Petitioner is not entitled to any relief on Ground Four for the additional reason that this ground for relief is procedurally defaulted. "Under the procedural default rule, a defendant generally must advance an available challenge to a criminal conviction or sentence on direct appeal or else the defendant is barred from presenting that claim in a § 2255 proceeding." Lynn, 365 F.3d at 1234. "A defendant can avoid a procedural bar only by establishing one of the two exceptions to the procedural default rule[:]" (1) when the defendant shows "cause for not raising the claim of error on direct appeal and actual prejudice from the alleged error[;]" or (2) when the defendant shows that he is "actually innocent." Id. The procedural default rule is designed "to conserve judicial resources" and to promote "respect [for] the law's important interest in the finality of judgments." Massaro v. United States, 538 U.S. 500, 504, 123 S. Ct. 1690, 1693 (2003).

Here, Petitioner has failed to explain why he did not raise his claim that the Government failed to disclose exculpatory evidence to this Court, or on direct appeal, nor has he shown how he was prejudiced from the alleged error. Additionally, there is no evidence establishing that Petitioner is actually innocent of the charged crimes.

D. Merits

The Court now turns to the merits of Petitioner's remaining claims. In Grounds One and Two, Petitioner contends that his guilty plea was not knowing and voluntary for several reasons. He contends that he failed to understand his charges or the consequences of pleading guilty, that his counsel coerced him into signing the plea agreement by telling him that if he did not sign it, he would be sentenced to 40 years' imprisonment, and that his counsel failed to properly investigate the factual basis of the plea, and therefore he is actually innocent of the crime charged.
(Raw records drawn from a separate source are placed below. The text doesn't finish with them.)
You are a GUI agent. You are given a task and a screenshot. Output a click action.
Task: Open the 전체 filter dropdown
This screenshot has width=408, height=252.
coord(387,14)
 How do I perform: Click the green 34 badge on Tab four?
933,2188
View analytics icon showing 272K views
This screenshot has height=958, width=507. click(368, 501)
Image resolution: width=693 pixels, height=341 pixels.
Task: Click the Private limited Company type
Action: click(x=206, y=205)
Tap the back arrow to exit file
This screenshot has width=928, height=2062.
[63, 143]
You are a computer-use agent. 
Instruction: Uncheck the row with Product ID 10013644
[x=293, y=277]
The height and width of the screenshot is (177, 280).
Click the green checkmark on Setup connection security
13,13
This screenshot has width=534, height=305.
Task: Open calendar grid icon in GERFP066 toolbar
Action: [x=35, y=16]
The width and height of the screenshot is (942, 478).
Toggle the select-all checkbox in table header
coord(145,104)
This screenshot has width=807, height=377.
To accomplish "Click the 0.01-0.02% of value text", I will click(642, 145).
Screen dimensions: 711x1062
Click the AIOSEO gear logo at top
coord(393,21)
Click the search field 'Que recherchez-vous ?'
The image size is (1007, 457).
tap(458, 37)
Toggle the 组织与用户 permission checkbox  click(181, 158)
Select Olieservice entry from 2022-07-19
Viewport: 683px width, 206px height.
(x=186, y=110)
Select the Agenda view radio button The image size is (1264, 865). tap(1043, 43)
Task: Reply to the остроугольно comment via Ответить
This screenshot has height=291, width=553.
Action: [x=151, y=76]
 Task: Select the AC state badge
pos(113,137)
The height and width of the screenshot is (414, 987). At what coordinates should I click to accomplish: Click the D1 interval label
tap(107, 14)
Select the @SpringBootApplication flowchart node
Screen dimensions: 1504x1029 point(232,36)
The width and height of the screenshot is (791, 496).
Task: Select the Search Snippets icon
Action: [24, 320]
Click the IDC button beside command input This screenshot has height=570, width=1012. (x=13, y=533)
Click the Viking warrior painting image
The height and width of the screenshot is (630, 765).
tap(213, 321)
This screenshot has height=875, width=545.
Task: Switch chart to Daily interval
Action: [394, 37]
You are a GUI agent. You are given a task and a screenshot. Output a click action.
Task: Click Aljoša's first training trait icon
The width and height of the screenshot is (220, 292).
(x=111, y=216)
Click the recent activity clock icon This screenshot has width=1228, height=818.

A criminal defendant has the constitutional right to the effective assistance of counsel in deciding whether or not to plead guilty. Hill v. Lockhart, 474 U.S. 52, 57-58, 106 S. Ct. 366 (1985). To be voluntary and knowing, (1) a guilty plea must be free from coercion; (2) the defendant must understand the nature of the charges; and (3) the defendant must know and understand the consequences of his guilty plea. United States v. Moriarty, 429 F.3d 1012, 1019 (11th Cir. 2005). Rule 11 of the Federal Rules of Criminal Procedure explicitly directs the district court not to accept a plea without determining these core concerns. See Fed.R.Crim.P. 11(b). Here, the record affirmatively establishes that Petitioner's counsel provided effective assistance in this regard, and refutes Petitioner's claims to the contrary.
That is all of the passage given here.